Most of us who sat in the bright sun on the track at Panther Stadium that day swelled with pride - and perhaps felt a twinge of guilt - as the Jackson County school superintendent spoke those words.
I heard more than one old "hero" say something like "We just did our job."
We turned the page of the program and came face to face - OK, heart to heart - with the real heroes, the 116 Jackson Countians who died doing their job: 20 in World War I, 77 in World War II, 10 in the Korean War and nine in the Vietnam War.
As JCCHS teacher and Vietnam veteran Dana Richier called their names, and ROTC students placed American flags on crosses and band member Valerie Worley played Taps, there were not many dry eyes in the stadium.
For those of us who survived the hell of war, and on behalf of the 116 who were there in spirit, we accept your thanks, Jackson County Board of Education, for a most memorable Memorial Day.
To Andy Byers, himself a Vietnam veteran, and to board members Kathy Wilbanks, Jill Elliott, Stephanie Kitchen, Tim Brooks and Ed Tolbert, we owe you a debt of gratitude for reminding us that America cares and is still beautiful.
To band director Miles Adams, chorus director Todd Chandler, Col. Tom Taylor and Sgt. Sam Thompson of the ROTC, John Rudio of the Civil Air Patrol cadets, master of ceremonies Richier, secretary Amanda Hewell and to all the administrators, teachers and staff at JCCHS, thanks for making us feel important.
Now, let's cut to the chase. So Tom Brokaw called us old codgers "The Greatest Generation." And maybe we were - in the late 1930s and early '40s. But generation follows generation, and this old man believes the greatest generation is yet to be. If I didn't believe that, I'd be in favor of turning out the lights - right now.
Why do I believe we ain't seen nothing yet?
There were over 400 high school students on the football field that May day, playing their instruments, singing their songs, doing their drills - all with disciplined, military precision. They were attentive, sharp, graceful, proud - as they did their jobs. Much like the old soldiers, sailors, marines, airmen and coast guardsmen who did their jobs six decades ago and were now watching their young replacements.

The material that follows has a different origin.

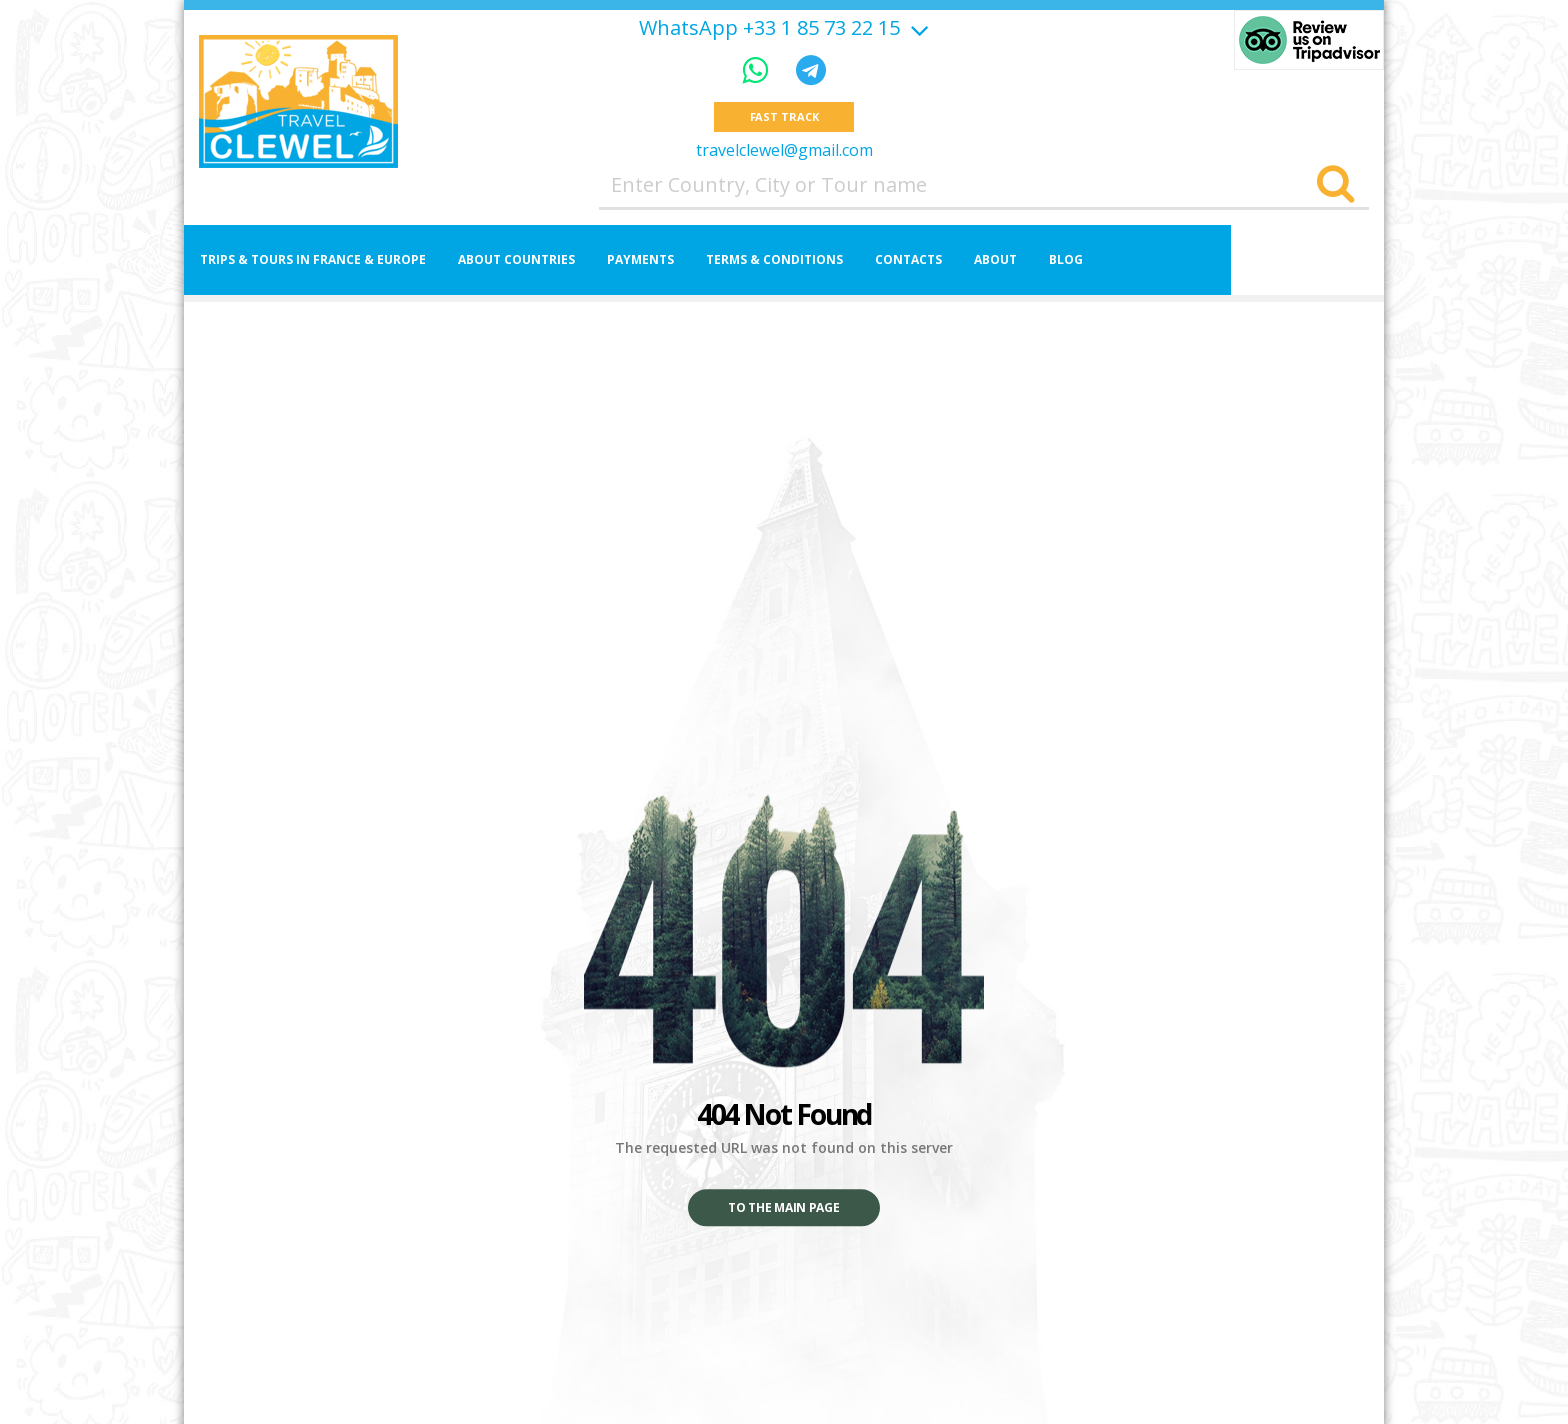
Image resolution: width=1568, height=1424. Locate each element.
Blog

After the formal program ended, the young men and women were friendly, courteous, articulate, respectful.
I couldn't help but think of the generation that preceded them: their parents, and how encouraging and supportive they have been through the pre-teen and teenage years.
Grandparents and great-grandparents were there, too, some of them sitting in the sun on the track at Panther Stadium, being recognized as "The Greatest Generation," wanting more than anything in the world to pass on that greatness.

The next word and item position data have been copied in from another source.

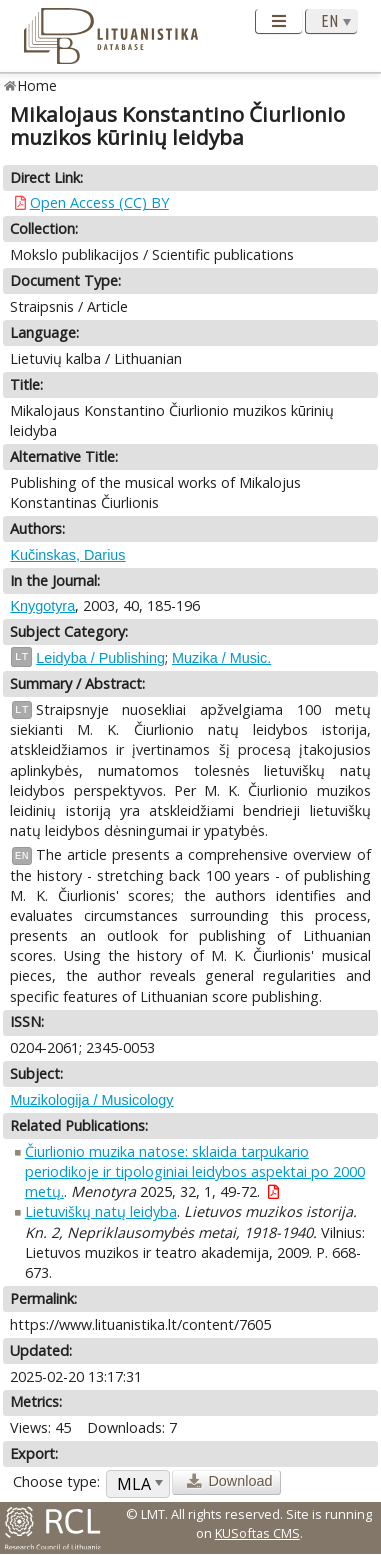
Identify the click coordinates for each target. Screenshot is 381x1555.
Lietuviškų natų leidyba (101, 1211)
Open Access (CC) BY (99, 202)
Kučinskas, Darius (67, 555)
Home (37, 85)
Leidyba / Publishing (100, 658)
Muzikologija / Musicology (91, 1100)
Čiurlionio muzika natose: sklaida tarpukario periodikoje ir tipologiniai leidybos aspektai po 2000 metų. (195, 1171)
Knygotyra (42, 606)
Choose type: (56, 1481)
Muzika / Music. (221, 658)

All of the people who filled the stadium that day - from little babies to old soldiers who never die - that's why I believe America's greatest generation will always be on the horizon.
And then there is one personal reason. This young man, an unknown soldier (to me, anyway), strong and handsome in his ROTC uniform, marched briskly to my side, turned and faced me, hung an undeserved achievement medal around my neck, looked me straight in the eye, shook my hand, said "thank you," and saluted me as crisply as any soldier I met in World War II.
I was proud and honored to return his salute. Thank you, young man, and thanks to all your comrades, for making Memorial Day 2001 so memorable.
Virgil Adams is a former owner and editor of The Jackson Herald.